Eventually, I wrote this song. My first Radiohead impression. I remember sitting at my window, looking out at a view blank enough to stimulate any kind of thought process, and attempting to channel the mood of Radiohead. It was my first song written as lyrics before the chords existed, chords which were half improvised a few days later on an out of tune guitar, thereby essentially ruining the song.

The lyrics and accompanying melody do quite well at capturing the mood of Radiohead actually, if not the meaning:

“Today I’ll try and reach it,
Quick wash it away,
I’ll try and make it.

From a friend, like knots on a rope
Fix the problem

I can’t want the picture,
The side of views.

Today I’ll try and reach it,
Quick wash it away,
I’ll try and make it.

From a friend, like knots on a rope
Fix the problem.”

An analysis of those words would just as likely suggest masturbation as a theme than anything else. But they seem to carry a bit of gravity in the song, which is more than I can say about almost any other lyrics I wrote in the year surrounding Like Knots On A Rope.

In 2007 I was so, so far from being able to emulate Radiohead in any way. But as the years have passed I would have to name them as my foremost influence, in the way their worldview is reflected in music, and especially in their transition to electronic music.

This will in no way be reflected by any other song on The Trying Artist for a long time. Goodbye Radiohead pastiches!
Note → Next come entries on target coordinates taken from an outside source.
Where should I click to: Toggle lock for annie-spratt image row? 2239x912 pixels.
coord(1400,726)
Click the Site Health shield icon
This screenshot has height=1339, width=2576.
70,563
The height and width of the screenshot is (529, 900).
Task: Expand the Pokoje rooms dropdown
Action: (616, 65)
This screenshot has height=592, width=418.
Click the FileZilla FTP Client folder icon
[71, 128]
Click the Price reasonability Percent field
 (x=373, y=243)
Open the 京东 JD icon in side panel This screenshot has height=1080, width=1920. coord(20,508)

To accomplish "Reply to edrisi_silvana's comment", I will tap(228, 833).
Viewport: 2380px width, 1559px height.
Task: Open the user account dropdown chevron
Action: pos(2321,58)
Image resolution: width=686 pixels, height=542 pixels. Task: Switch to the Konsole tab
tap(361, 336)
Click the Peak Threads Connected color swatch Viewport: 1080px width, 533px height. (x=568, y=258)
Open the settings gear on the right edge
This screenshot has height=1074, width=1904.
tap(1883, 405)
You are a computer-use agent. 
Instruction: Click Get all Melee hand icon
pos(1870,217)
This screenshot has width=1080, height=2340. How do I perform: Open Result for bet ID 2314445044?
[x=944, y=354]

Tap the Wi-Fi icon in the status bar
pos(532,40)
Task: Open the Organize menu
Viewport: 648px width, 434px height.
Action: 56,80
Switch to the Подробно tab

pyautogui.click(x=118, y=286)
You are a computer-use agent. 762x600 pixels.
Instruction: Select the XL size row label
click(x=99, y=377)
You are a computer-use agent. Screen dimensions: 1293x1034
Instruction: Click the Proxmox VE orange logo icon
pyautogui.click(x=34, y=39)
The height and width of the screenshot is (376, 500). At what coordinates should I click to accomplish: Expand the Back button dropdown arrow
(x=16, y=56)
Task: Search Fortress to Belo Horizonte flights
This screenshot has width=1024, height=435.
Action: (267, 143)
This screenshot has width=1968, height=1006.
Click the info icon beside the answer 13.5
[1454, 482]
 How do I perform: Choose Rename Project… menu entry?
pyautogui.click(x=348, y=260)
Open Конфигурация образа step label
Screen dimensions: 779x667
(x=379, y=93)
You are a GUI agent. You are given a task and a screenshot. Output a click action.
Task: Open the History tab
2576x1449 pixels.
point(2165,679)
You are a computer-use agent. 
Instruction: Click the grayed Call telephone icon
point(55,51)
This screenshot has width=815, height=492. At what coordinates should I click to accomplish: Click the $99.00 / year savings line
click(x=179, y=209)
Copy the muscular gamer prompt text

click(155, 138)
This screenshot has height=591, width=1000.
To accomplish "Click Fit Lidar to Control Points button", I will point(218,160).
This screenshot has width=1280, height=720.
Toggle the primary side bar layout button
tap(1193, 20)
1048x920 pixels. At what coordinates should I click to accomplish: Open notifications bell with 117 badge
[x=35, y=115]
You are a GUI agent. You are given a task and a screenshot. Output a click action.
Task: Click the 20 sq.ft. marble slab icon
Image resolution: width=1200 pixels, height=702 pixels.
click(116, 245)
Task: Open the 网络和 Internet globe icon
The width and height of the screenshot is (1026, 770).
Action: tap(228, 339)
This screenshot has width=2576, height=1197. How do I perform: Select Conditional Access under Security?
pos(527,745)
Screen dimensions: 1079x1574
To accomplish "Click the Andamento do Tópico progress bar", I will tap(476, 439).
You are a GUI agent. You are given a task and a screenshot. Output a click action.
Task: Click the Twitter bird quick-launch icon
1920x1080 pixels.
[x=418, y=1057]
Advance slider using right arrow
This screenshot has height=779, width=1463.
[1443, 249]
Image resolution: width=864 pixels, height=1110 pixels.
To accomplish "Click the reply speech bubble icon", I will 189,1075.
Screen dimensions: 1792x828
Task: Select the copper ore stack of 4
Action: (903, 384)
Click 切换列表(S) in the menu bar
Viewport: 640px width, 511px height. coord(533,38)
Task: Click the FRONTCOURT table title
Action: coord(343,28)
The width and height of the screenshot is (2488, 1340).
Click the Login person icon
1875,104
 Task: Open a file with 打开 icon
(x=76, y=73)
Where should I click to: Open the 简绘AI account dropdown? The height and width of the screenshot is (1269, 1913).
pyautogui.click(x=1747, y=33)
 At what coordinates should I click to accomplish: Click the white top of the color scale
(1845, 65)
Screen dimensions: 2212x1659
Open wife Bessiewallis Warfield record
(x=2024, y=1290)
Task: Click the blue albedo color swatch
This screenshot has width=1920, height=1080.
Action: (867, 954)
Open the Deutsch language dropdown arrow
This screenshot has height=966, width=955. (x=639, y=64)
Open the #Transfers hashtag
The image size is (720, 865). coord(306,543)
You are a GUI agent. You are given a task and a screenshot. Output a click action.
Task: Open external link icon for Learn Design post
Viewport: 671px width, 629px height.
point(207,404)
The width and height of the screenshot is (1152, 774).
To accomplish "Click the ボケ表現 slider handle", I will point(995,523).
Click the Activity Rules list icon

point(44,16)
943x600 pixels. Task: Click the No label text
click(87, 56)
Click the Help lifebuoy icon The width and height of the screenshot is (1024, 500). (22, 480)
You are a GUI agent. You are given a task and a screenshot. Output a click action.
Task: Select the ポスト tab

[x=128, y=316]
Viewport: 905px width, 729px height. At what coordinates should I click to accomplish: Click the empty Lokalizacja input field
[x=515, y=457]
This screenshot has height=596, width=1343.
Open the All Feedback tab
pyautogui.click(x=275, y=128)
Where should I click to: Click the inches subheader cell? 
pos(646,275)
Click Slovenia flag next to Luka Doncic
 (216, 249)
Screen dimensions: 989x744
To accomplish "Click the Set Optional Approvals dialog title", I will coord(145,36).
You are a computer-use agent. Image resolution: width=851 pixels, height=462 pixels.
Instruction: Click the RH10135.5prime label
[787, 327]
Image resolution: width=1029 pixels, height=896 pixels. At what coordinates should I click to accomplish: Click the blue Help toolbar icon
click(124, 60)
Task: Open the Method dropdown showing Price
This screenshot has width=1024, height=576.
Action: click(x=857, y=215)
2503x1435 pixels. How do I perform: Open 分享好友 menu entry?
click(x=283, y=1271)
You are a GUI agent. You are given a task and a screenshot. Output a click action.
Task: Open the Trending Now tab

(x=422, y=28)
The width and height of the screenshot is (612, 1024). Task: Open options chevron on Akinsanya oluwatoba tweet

Hello again badly executed bland indie rock/pop!

 

 

Never Leave

I’ve attached a picture of a beautiful sunset so you’ll have something to distract you from this song. The only way Never Leave could be more boring is if it simply started over when it got to the end and played through once more. Rewind back to the beginning to see what I mean.

The picture, though! Gosh it’s beautiful. The way the golden-hour sunbeams wriggle out from behind the surprisingly dense, dark clouds, thereby transforming them, removing any sense of foreboding they might otherwise evoke, and imbuing them instead with the lazy contentment of a late-summer’s evening, all silver linings and open blues. Beneath, you might imagine the sea teeming with hidden life, a world of plenty, all things in their right place, chaotically vivacious but perfectly formed. Or maybe not, maybe for you it is an infinitely deep blank space, the sort of space we hope to find inside our minds when too many things are pressing into our consciousness. I guess for me it’s both, a blank slate which promises endless potential, a site of calm positivity.

To be frank, this stock ‘beautiful sunset’ image brings more romance to Never Leave than anything in the recording, but it is also completely in keeping with the disgustingly bland brand of romance that the song promotes, and which should never be accompanied by anything except a melody so undeniable that we forgive (or forget) the lyrics (video at bottom).

Never Leave was a band song, which is why the bass playing is quite good, and why we get a little burst of backing harmonies during the trudging reprise of ‘what you make me feel’ towards the end.

I believe this song was promoted only in a very limited way at the time. We certainly never played it live at any gigs, thank god.

All in all, a song that makes you wish the sun would just bloody set already.